After digesting the news that Osama bin Laden had been killed by a U.S. Navy Seals team, my first thought was about how his death, and the manner in which it happened, highlights the tension between the visible and the invisible in terms of terrorism and counterterrorism. Terrorism must be tactically invisible in order to effectively plan and carry out attacks, but it depends on the high visibility of those attacks for any strategic impact. In almost a perfect inversion, counterterrorism employs highly visible tactical measures -- the kind of "security theater" best-illustrated at airports -- to reassure the public, but its strategic successes are accomplished so far off the radar that we would not even be aware of them were they not publicly announced.
For the U.S., the invisible aspects of CT are essential, because they are the only way to counter the asymmetric advantage terrorrists enjoy against the visible elements of the U.S. security equation. But if bin Laden's death raises any questions for me, they are along these lines, especially given how the Obama administration's new national security team reinforces the degree to which the U.S. security posture has been reconfigured toward invisibility.

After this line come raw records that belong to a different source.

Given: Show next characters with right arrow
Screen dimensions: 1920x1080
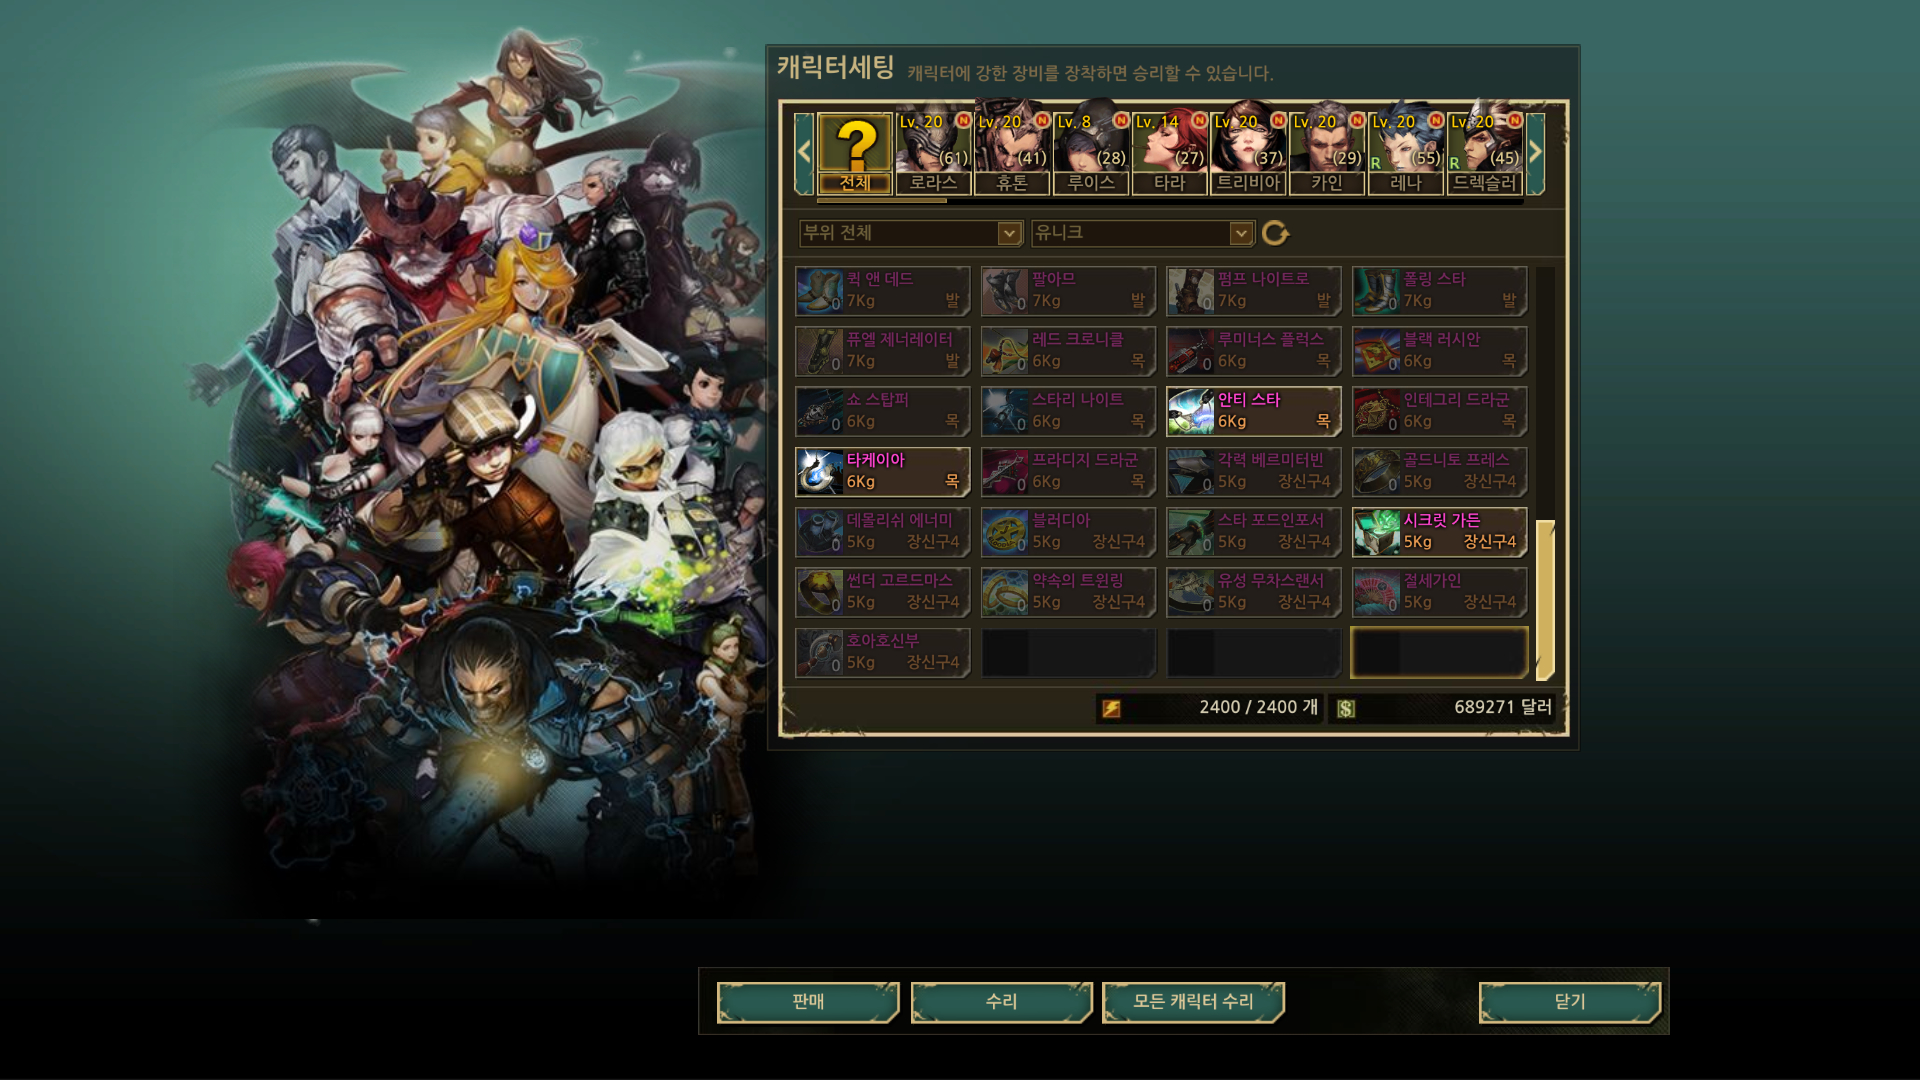Looking at the screenshot, I should [x=1535, y=153].
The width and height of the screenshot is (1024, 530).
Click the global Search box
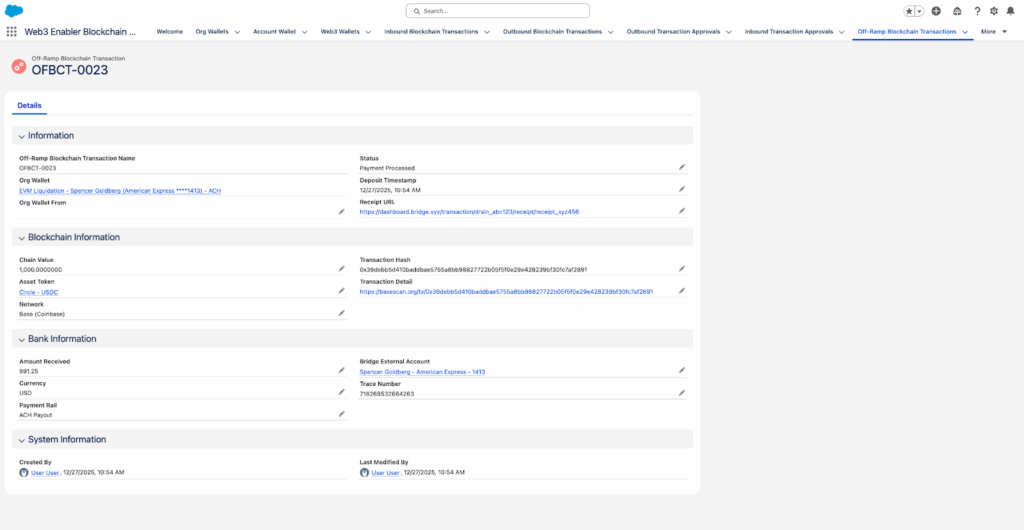click(497, 11)

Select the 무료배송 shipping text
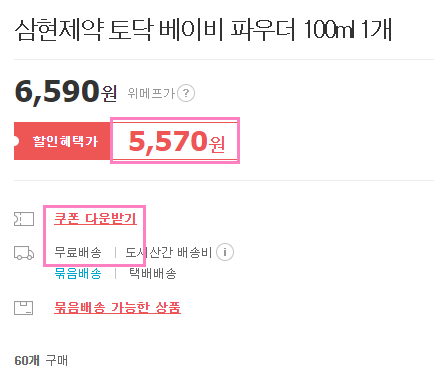coord(78,252)
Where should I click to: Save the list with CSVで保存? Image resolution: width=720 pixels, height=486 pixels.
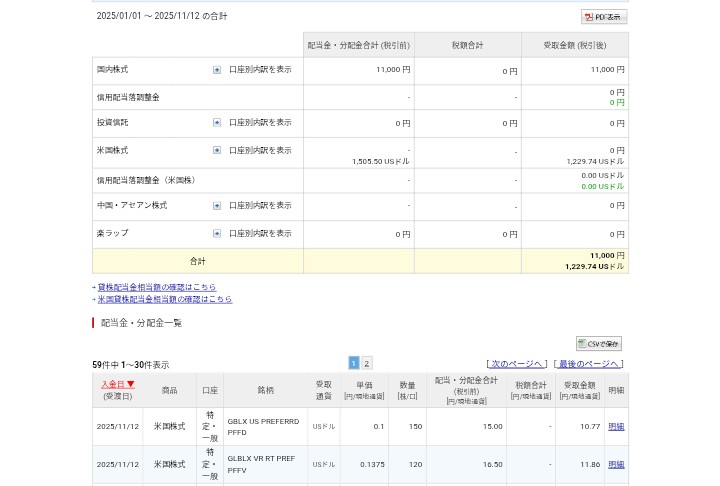click(598, 344)
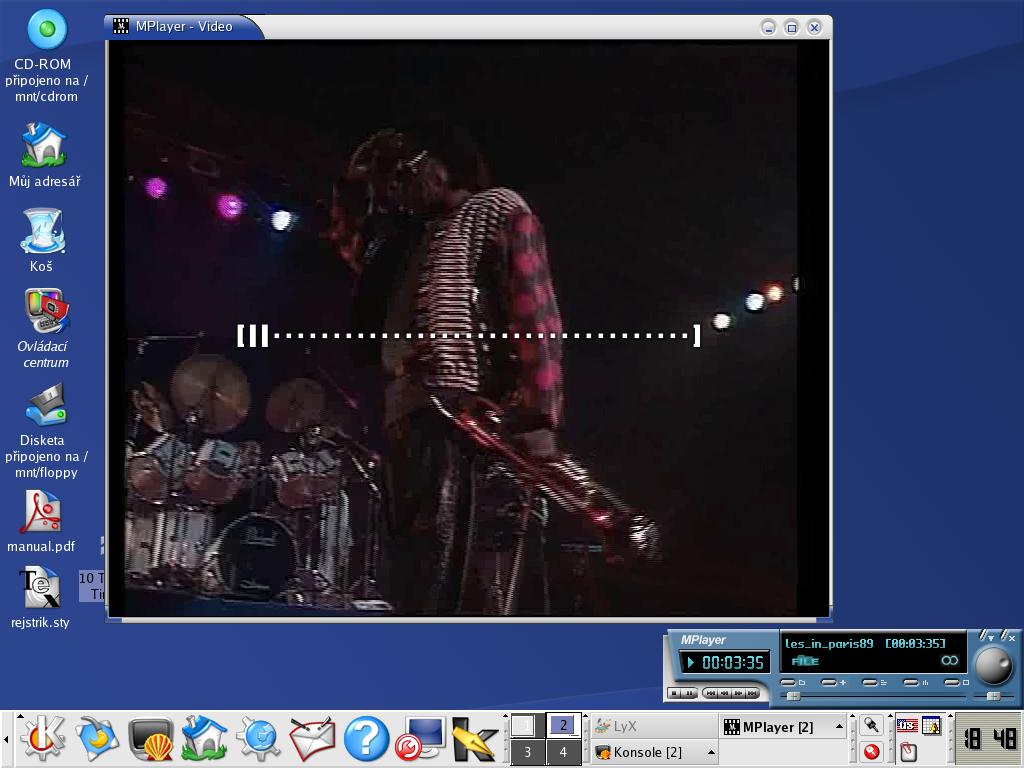The height and width of the screenshot is (768, 1024).
Task: Expand the MPlayer [2] taskbar group
Action: (x=838, y=727)
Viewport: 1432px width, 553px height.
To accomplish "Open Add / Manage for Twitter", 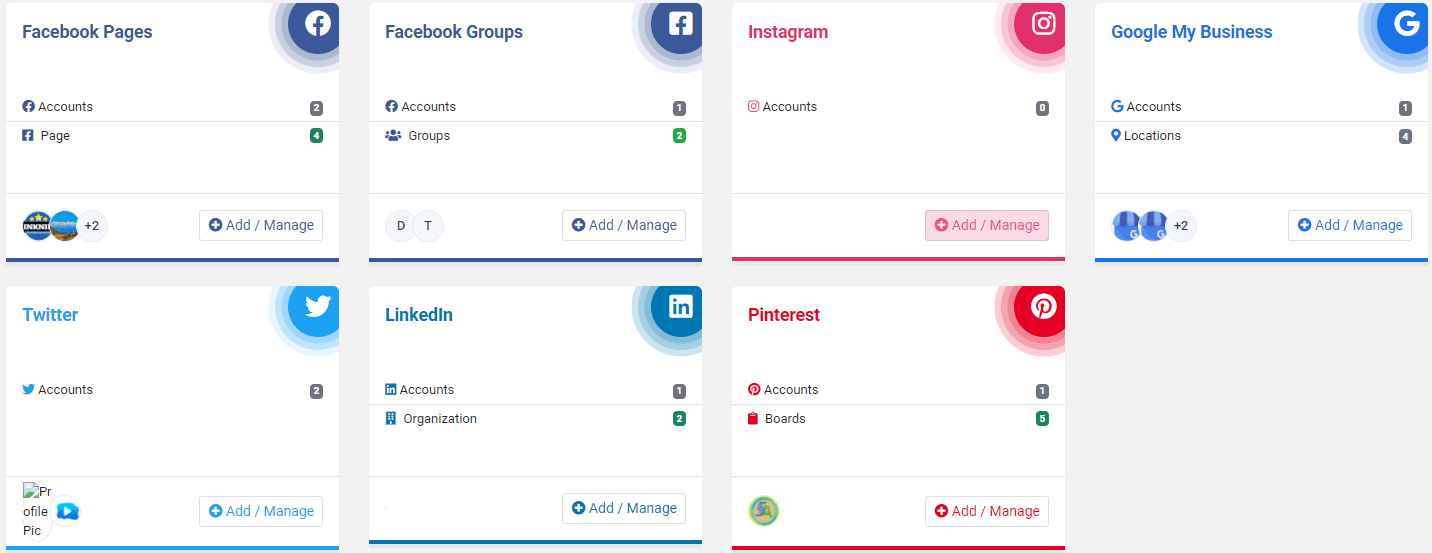I will pos(261,511).
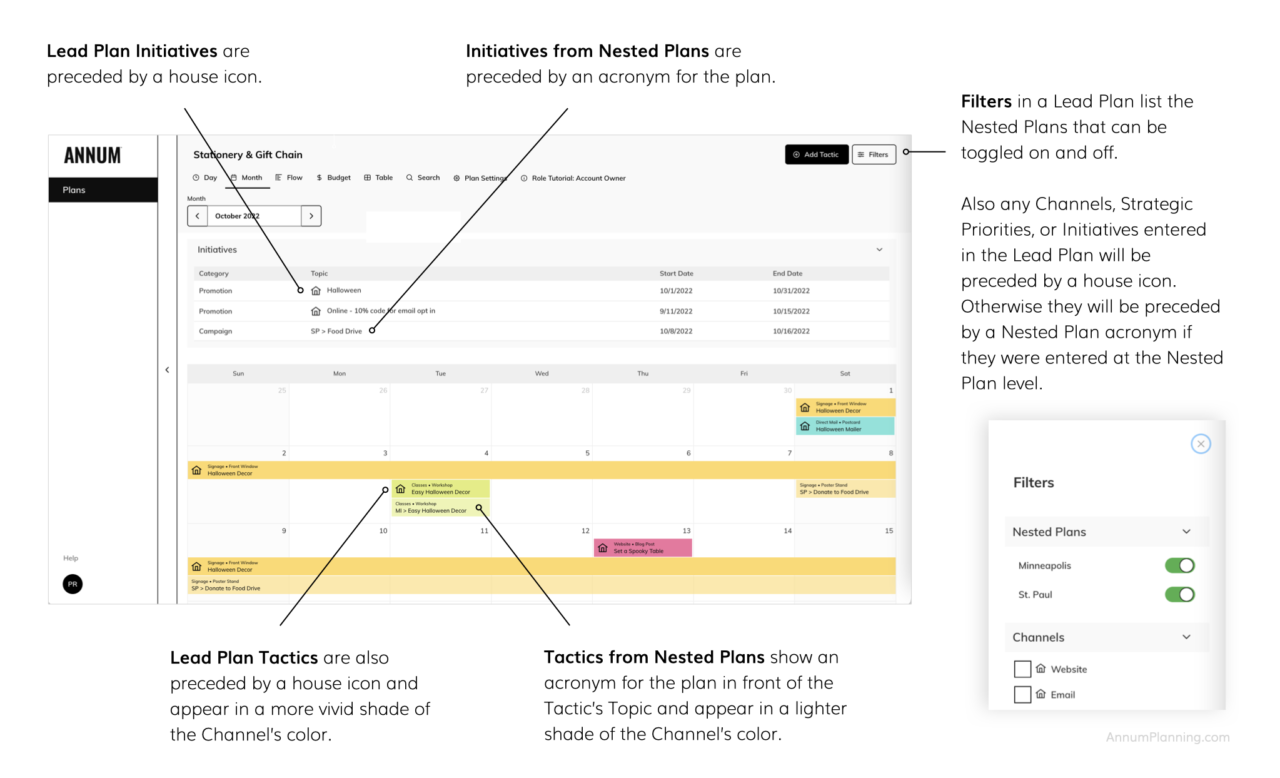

Clearly, that's a good thing to the extent that it accelerates the inevitable irrelevance of al-Qaida and its fellow travelers in the Arab world. The danger lies in the temptation that the invisible elements of power, with all its attendant abuses, will almost certainly exercise on security policymakers. It also lies in the ways in which the invisible elements of power can ultimately undermine the visible elements, which though perhaps ineffective against an invisible threat like al-Qaida, are vitally necessary for maintaining innumerable aspects of the global order. Deterrence, for instance, depends on visibility, as does the substantive aspects of post-conflict reconstruction.